SOURCE MATERIAL

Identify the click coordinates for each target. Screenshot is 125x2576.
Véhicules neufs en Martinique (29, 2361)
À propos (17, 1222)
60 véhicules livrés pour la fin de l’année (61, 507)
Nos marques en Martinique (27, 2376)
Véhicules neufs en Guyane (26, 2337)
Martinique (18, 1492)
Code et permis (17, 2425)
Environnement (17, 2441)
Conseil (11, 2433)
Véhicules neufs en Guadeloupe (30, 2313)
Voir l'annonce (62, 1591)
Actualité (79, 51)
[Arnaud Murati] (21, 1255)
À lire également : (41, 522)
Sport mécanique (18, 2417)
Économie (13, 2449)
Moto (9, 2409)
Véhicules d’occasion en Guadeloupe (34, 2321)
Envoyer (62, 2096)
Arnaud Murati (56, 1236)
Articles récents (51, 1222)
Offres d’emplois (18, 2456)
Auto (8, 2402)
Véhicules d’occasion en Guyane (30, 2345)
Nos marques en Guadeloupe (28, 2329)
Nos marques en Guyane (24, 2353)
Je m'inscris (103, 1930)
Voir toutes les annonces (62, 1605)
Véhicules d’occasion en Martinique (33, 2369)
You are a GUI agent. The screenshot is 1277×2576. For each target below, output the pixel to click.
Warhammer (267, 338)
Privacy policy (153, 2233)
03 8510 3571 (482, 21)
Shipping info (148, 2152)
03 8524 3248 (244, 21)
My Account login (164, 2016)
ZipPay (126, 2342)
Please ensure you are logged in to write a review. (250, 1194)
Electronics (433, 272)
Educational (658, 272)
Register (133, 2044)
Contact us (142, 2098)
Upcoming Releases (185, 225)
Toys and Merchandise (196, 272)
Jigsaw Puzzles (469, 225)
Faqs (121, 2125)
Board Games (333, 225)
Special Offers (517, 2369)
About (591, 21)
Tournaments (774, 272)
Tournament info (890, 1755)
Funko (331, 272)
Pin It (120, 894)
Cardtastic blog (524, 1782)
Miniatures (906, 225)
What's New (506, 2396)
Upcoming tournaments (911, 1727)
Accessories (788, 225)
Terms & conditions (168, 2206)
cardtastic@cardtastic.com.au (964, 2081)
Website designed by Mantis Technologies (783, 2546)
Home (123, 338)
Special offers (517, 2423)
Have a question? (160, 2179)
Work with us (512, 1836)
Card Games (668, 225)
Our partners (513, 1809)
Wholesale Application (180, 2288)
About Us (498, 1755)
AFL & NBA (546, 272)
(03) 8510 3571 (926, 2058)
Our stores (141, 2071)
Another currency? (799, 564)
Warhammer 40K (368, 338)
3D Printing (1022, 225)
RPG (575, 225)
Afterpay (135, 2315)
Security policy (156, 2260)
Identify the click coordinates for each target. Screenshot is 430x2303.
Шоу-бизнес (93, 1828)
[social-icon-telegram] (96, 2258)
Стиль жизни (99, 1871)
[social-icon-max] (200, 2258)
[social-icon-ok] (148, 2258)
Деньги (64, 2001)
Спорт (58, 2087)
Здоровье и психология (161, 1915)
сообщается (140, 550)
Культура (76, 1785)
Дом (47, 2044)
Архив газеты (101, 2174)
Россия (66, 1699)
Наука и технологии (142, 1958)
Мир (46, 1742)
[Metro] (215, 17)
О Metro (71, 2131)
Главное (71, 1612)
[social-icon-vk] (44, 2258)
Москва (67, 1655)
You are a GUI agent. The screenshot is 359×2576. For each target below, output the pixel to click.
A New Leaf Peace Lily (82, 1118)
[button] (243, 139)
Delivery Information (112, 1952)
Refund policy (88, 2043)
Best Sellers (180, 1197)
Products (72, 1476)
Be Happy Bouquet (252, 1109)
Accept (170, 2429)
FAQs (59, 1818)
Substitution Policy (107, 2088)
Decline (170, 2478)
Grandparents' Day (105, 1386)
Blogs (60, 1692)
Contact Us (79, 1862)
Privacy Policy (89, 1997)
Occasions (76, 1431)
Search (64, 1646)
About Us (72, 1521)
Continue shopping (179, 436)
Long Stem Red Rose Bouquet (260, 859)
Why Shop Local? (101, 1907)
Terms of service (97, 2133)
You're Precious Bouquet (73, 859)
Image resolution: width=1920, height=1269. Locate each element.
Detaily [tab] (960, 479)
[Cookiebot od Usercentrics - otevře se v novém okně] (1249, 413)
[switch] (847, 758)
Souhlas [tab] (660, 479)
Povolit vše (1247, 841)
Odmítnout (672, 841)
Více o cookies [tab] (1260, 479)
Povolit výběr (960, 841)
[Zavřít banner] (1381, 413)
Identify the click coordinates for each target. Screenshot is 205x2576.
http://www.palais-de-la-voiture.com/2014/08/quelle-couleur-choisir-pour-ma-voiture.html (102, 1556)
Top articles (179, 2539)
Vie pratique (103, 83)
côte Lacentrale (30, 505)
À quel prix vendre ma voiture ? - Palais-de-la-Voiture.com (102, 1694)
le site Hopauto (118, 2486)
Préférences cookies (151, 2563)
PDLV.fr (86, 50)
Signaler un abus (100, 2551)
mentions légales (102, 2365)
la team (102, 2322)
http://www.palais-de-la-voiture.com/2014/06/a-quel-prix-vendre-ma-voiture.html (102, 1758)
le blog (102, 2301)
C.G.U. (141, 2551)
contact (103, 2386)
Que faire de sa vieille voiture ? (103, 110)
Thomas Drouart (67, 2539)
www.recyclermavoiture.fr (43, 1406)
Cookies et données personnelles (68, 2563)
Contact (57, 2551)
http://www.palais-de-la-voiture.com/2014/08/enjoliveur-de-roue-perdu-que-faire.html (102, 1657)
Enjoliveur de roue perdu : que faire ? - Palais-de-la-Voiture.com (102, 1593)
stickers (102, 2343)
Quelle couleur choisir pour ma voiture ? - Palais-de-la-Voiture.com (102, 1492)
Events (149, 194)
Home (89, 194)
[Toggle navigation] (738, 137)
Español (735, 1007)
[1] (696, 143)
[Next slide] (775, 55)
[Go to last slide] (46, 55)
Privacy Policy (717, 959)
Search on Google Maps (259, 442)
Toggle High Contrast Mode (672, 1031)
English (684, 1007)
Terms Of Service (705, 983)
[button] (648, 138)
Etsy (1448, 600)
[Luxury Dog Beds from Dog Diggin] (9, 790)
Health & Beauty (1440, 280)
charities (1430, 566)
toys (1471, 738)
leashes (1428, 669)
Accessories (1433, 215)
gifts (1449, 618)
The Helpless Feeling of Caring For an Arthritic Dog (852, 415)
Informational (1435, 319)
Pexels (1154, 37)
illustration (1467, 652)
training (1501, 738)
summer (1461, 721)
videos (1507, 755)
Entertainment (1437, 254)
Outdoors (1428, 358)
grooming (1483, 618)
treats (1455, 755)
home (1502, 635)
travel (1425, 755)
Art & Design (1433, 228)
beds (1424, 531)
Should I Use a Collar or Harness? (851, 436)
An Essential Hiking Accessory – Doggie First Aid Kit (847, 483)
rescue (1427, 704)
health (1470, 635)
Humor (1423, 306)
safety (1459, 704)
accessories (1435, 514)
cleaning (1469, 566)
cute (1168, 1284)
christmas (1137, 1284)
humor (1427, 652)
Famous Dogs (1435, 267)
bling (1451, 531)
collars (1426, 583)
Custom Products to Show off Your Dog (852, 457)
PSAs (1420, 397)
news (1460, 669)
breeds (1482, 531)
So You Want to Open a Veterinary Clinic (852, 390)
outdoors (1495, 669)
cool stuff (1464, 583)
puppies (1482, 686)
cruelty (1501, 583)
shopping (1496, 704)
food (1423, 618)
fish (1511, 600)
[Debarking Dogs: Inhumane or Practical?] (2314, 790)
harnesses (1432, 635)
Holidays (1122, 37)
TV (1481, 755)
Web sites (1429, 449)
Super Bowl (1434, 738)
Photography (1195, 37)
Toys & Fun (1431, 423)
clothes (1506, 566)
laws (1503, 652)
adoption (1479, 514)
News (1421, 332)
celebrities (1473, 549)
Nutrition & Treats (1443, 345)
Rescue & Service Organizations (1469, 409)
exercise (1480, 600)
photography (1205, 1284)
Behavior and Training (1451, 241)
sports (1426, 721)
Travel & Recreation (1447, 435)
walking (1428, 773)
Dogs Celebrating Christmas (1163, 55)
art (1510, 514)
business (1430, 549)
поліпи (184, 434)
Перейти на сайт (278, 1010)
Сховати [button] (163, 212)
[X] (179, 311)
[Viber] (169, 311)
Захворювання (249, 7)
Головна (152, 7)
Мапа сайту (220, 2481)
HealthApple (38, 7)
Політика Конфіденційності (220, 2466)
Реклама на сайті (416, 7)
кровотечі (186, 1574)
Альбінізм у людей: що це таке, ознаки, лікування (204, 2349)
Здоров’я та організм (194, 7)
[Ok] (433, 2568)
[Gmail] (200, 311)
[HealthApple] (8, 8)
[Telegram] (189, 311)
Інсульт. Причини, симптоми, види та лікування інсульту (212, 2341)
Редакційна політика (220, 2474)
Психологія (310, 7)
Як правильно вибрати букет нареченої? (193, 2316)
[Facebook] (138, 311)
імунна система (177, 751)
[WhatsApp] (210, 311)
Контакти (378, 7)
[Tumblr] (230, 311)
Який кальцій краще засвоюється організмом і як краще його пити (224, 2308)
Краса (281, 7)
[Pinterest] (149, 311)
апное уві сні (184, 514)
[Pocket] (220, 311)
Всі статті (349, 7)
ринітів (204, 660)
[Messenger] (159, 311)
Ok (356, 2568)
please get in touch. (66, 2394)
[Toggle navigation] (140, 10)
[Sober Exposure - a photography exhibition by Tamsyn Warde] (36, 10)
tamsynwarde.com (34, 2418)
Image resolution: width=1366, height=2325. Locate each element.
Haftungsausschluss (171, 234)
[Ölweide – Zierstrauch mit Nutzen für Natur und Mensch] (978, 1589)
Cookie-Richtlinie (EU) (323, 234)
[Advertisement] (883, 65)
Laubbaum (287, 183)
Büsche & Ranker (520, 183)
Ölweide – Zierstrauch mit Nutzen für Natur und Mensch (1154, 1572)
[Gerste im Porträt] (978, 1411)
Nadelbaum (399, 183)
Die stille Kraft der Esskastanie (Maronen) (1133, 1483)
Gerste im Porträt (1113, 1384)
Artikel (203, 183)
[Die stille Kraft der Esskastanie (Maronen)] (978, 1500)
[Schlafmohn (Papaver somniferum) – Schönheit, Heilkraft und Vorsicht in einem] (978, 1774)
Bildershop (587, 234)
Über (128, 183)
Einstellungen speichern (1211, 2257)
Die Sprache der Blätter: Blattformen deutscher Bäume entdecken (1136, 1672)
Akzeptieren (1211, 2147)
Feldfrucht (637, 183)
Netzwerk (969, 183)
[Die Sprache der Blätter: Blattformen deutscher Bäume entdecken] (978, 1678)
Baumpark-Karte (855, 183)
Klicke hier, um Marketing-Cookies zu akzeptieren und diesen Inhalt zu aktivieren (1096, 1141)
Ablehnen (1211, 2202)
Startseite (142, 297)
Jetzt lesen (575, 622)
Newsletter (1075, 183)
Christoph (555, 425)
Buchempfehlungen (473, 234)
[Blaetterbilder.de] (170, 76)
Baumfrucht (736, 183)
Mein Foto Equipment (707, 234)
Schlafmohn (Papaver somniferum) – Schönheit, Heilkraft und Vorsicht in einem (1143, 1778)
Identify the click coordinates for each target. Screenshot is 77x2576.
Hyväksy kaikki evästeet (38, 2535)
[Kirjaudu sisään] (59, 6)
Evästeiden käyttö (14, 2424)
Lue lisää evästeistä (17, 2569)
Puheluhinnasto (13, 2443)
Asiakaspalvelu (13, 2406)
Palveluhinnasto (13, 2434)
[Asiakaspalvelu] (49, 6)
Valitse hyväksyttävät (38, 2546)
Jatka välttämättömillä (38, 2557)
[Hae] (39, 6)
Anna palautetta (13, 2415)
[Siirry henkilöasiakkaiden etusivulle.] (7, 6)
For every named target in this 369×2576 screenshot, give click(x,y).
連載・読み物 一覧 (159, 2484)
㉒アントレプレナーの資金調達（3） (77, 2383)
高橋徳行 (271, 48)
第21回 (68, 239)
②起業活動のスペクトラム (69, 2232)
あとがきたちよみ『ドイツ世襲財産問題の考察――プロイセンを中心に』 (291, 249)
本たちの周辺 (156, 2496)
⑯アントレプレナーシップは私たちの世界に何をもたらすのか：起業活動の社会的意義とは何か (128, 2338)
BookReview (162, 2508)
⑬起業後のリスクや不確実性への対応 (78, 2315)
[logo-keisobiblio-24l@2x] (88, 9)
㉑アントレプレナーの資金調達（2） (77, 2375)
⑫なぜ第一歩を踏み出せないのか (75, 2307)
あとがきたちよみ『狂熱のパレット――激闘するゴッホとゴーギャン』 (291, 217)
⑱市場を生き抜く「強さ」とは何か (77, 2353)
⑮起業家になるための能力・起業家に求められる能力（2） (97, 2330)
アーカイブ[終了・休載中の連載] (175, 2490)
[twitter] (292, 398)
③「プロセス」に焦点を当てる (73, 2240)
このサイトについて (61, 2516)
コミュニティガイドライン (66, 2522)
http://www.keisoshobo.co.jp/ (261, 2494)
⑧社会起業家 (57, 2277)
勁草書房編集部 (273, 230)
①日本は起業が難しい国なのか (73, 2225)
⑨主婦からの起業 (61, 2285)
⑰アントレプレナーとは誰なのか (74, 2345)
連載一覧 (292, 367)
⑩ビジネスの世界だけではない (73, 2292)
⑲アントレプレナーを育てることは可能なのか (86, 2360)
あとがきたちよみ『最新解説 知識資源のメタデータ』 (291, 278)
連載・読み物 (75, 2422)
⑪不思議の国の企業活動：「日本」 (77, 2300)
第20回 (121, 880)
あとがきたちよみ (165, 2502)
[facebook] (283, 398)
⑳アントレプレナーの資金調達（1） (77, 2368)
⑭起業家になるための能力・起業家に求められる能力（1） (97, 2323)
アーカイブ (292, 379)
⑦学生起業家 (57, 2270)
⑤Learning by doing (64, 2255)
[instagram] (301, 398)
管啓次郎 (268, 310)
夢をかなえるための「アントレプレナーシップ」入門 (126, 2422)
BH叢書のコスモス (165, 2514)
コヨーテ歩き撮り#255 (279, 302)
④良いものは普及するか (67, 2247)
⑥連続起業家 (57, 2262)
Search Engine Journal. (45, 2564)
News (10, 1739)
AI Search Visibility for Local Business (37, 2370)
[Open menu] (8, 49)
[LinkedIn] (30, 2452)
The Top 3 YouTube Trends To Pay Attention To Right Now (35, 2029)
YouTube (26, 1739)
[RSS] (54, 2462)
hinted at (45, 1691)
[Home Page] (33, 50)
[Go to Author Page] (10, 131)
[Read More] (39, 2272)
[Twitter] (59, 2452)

EXERCISE DESCRIPTION
Beginning at the line with "Hyväksy kaikki evästeet (38, 2535)" and ending at the line with "[Siirry henkilöasiakkaiden etusivulle.]", reproduce each line of the data above exactly, and add no other lines.

SOLVED EXERCISE
Hyväksy kaikki evästeet (38, 2535)
[Kirjaudu sisään] (59, 6)
Evästeiden käyttö (14, 2424)
Lue lisää evästeistä (17, 2569)
Puheluhinnasto (13, 2443)
Asiakaspalvelu (13, 2406)
Palveluhinnasto (13, 2434)
[Asiakaspalvelu] (49, 6)
Valitse hyväksyttävät (38, 2546)
Jatka välttämättömillä (38, 2557)
[Hae] (39, 6)
Anna palautetta (13, 2415)
[Siirry henkilöasiakkaiden etusivulle.] (7, 6)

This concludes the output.